И тогда Клэр решилась, раскрыла сердечко и позвала Дину.
И увидела ее. Увидела знакомое розовое лицо в обрамлении русых волос и увидела серо-голубые глаза.
Ооо! Она танцевала по дому. Кружила обомлевшую от такого количества внимания Ганьку, в пятый раз шерстила опустевшие полки холодильников, составляла меню, с радостью убирала в гостиной вылетевшие из картины осенние листья и строила планы на завтрашний день. Завтра утром Клэр встанет, приведет себя в порядок, а потом вычистит, нет, вылижет каждый уголок этого дома.
Хозяйка возвращается!
Это был хороший вечер. И спокойная ночь. Клэр погасила свет в спальне, забралась в мягкую постель и впервые за эти дни Ганькина шерсть к утру не вымокла от слез.
* * *Он устал. Он был счастлив. Он пил. Он боялся, что она не вернется.
Нет, конечно, вернется в этот мир, но вернется ли к нему? Что скажет после осознания того, через что прошла по его вине?
И все же сердце колотилось боязливо и восторженно, как у подростка.
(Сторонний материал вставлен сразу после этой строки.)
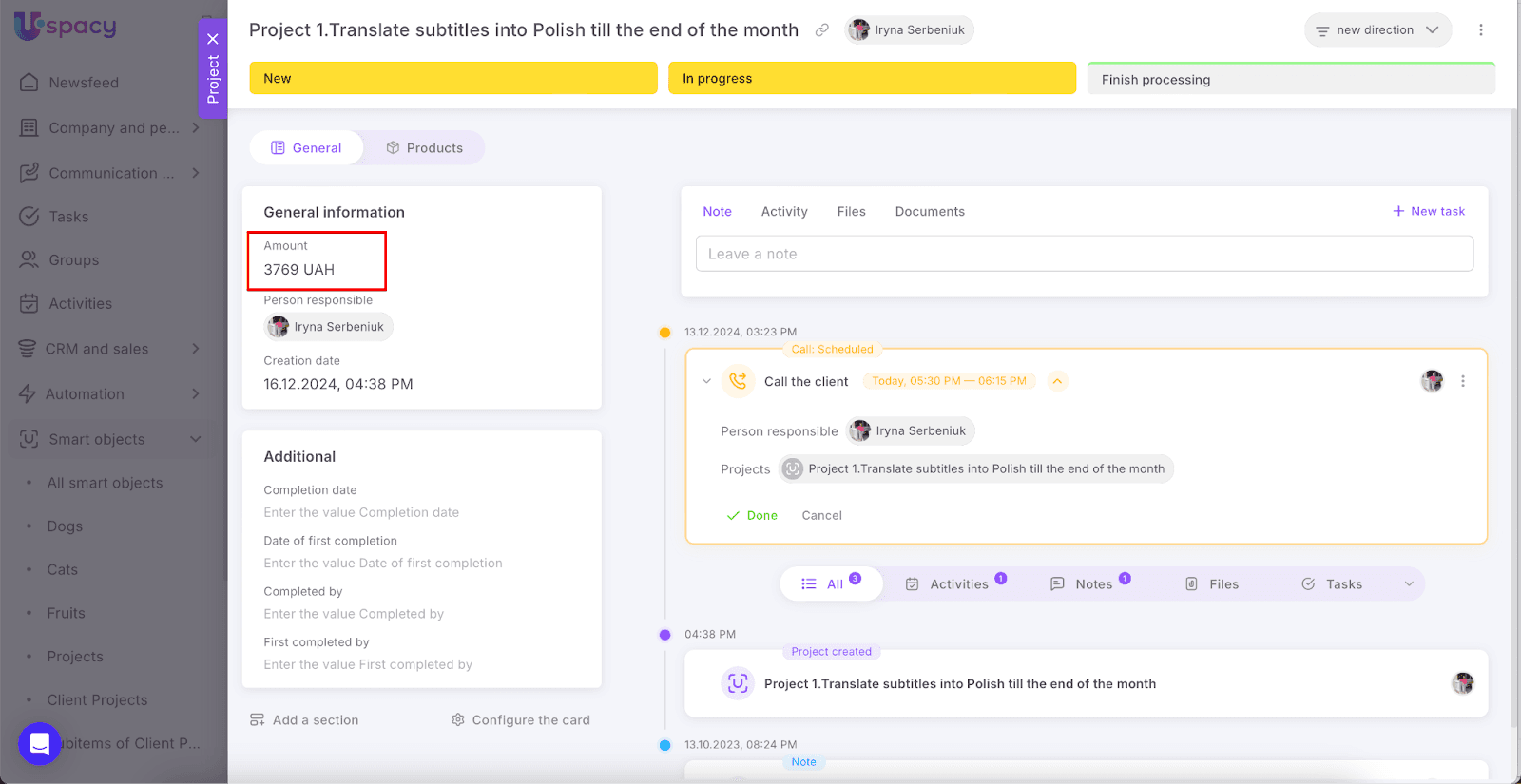This screenshot has height=784, width=1521.
Task: Click the Configure the card gear icon
Action: coord(458,720)
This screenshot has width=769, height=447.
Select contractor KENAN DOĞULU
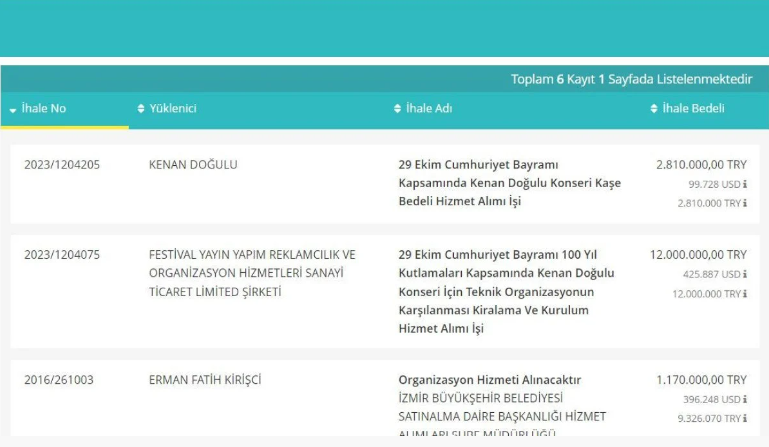[x=193, y=165]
Дрейк налил себе еще вина (он никак не мог поверить, что видит не набивший оскомину яркий свет лабораторных ламп, а мягкую полутьму собственной гостиной) и растянулся в кресле с бокалом в руке.
Ди.
Он тянулся к ней, едва удерживался от того, чтобы не прыгнуть следом, но понимал, что еще не время и что должен отдохнуть сам. Силы на исходе, развоплощение – сложный процесс. А что, если решение о воссоздании Фурий из ДНК никогда не было бы принято? О таком нельзя было даже подумать…
Хуже всего, что Дрейк, несмотря на усталость, вдруг почувствовал крайнюю степень физического возбуждения и даже зарычал от возникшего в паху непривычного ощущения. Положил руку на причиняющее дискомфорт место, легонько сжал его, медленно втянул и выпустил из легких воздух.
О, да! Тело знало. И оно хотело.
Начальник сел в кресле, отпил вина, покачал головой и хрипло рассмеялся, чувствуя себя человеком больше чем когда-либо. И, боги, ему это нравилось! Несмотря на присутствие сомнений и страхов, человеческая сущность не была плохой, скорее, наоборот. Да, где-то слабая, да, в чем-то неидеальная, но, черт возьми, такая притягательная.
Комбинация из вина и усталости, крушила остатки контроля над эмоциями. И все же Дрейк отставил бокал, вытянулся в кресле и постарался расслабиться. Напряжение в паху не уходило, а все потому, что он не мог избавиться от мыслей, как коснется ее лица, ее нежной кожи… как будет исследовать ее медленно, миллиметр за миллиметром, не пропуская ни единого участка, он наверстает все, что упустил за эти столетия.